Many AI research projects have been striving to improve their ability to detect and interpret speech merely by listening and engaging with others, much like babies learn their first language. This needs not just assessing what someone says but also a variety of other clues from how those words are delivered, such as speaker identification, emotion, hesitation, and interruptions. Furthermore, the AI system must recognize and interpret noises that overlap with the speech signal, such as laughter, coughing, background vehicles, or bird tweeting, to fully comprehend a situation as a person would do.
Facebook AI is thus releasing HuBERT, a new approach for learning self-supervised speech representations, to help to model these types of rich lexical and non-lexical information in audio. HuBERT for speech representation learning matches or outperforms SOTA techniques for speech recognition, generation, and compression.
This model learns the structure of spoken input by predicting the proper cluster for masked audio segments using an offline k-means clustering step. By alternating between clustering and prediction processes, HuBERT improves its learned discrete representations over time. It’s simple and stable. HuBERT’s learned presentations are also of good quality, making them easy to integrate into various downstream speech applications.
Working of HuBERT
HuBERT is inspired by Facebook AI’s DeepCluster method for self-supervised visual learning. To capture the sequential structure of speech, it uses masked prediction loss over sequences, such as Google’s BERT (Bidirectional Encoder Representations from Transformers). It uses an offline clustering step to produce noisy labels for Masked Language Model pretraining. HuBERT, in particular, uses masked continuous speech characteristics to forecast specified cluster allocations. Only the masked regions are subjected to the predictive loss, forcing the model to learn adequate high-level representations of unmasked inputs in order to infer the targets of masked ones.
HuBERT uses continuous inputs to train both acoustic and linguistic models. The model must first encode unmasked audio inputs into meaningful continuous latent representations. These representations map to the traditional acoustic modeling problem. Second, the model requires the long-term temporal relationships between learned representations to reduce prediction error.
One important motivation behind this work is the importance of consistency of the k-means mapping from audio inputs into discrete targets, not just their correctness, which helps the model focus on modeling the sequential structure of input data.
HuBERT is pretrained on standard datasets like the LibriSpeech 960 hours and the Libri-Light 60,000 hours.

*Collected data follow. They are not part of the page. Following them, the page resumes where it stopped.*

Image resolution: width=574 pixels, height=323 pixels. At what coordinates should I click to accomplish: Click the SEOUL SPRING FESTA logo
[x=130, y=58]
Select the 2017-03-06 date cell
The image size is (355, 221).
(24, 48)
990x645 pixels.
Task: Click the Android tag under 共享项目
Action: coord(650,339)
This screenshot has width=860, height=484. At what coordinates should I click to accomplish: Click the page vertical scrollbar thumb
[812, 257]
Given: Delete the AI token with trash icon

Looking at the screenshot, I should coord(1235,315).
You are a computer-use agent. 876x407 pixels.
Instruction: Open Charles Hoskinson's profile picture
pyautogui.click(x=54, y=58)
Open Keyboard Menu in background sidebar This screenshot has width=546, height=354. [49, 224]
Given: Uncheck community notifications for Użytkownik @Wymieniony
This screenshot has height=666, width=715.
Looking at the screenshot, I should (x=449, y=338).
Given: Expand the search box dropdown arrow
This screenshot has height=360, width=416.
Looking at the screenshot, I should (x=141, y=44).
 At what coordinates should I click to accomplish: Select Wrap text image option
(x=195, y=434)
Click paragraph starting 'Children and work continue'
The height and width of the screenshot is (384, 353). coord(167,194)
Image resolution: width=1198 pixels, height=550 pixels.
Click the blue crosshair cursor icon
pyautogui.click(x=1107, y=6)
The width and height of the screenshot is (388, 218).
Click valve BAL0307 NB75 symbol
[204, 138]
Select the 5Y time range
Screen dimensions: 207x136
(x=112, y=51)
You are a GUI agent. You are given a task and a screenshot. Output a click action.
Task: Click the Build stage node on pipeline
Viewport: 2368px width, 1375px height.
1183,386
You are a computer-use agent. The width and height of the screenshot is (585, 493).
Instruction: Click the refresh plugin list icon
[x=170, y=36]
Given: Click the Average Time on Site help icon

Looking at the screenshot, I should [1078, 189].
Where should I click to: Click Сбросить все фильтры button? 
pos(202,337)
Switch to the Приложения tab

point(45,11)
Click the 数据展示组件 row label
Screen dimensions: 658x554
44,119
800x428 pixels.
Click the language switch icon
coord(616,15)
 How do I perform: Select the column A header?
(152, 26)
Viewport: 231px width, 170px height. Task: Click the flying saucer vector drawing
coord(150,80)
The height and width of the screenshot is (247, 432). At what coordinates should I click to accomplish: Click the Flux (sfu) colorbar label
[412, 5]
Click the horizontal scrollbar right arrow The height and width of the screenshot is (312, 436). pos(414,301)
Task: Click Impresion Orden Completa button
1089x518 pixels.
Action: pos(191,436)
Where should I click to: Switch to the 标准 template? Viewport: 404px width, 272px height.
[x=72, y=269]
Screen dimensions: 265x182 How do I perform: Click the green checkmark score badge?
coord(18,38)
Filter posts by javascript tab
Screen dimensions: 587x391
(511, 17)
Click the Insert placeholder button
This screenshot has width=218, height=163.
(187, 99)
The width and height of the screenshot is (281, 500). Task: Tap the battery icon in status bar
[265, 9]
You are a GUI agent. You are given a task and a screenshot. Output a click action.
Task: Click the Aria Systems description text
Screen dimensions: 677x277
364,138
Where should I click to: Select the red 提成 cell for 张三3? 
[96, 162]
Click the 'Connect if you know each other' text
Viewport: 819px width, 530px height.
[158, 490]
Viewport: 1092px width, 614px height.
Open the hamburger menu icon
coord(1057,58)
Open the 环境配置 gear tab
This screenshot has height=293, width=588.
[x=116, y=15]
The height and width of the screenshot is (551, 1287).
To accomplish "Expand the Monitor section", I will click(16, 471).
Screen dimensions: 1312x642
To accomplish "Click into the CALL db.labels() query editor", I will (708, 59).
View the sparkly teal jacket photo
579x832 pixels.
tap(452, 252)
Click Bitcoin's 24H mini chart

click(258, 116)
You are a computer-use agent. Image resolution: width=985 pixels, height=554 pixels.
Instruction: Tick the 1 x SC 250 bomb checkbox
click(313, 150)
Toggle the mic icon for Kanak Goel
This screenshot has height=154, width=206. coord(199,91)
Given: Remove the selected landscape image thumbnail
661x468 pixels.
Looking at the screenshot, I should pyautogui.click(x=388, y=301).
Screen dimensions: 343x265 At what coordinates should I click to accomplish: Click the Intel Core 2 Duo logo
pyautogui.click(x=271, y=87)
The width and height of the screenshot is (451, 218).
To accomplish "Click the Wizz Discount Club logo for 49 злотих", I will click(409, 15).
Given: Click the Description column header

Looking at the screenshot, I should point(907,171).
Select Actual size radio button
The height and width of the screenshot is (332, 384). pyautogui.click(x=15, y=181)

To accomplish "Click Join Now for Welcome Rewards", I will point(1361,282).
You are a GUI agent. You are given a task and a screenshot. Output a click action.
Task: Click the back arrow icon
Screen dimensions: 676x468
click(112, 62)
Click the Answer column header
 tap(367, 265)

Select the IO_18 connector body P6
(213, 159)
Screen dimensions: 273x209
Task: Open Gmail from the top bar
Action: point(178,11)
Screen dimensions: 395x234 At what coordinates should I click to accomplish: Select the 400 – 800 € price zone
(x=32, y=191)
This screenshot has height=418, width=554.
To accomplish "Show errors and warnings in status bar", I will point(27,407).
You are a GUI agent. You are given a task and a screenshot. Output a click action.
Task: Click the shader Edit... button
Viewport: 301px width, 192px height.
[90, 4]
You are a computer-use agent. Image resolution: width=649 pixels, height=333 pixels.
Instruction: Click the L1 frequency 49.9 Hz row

It either meets or improves upon the state-of-the-art wav2vec 2.0 performance on all fine-tuning subsets of 10mins, 1h, 10h, 100h, and 960h.
Speech representation learning’s significant accomplishment allows for direct language modeling of speech signals without the use of lexical resources (i.e., no supervised labels, text corpus, or lexicons). This allows non-lexical information, such as a dramatic pause, an urgent interruption, or background noises to be modeled.
Facebook AI has taken the first steps toward synthesizing speech using learned speech representations from CPC, Wav2Vec2.0, and HuBERT in the Generative Spoken Language Modeling (GSLM).
HuBERT can assist AI researchers in developing NLP systems that are exclusively trained on audio rather than text samples. This will allow us to add the full expressiveness of spontaneous oral language to existing NLP systems, allowing an AI voice assistant to speak with the nuances and affect of a real person. Thus, learning speech representation efficiently without depending upon large labeled data is essential and helpful for the AI community to build more inclusive applications that span dialects and languages that are only spoken.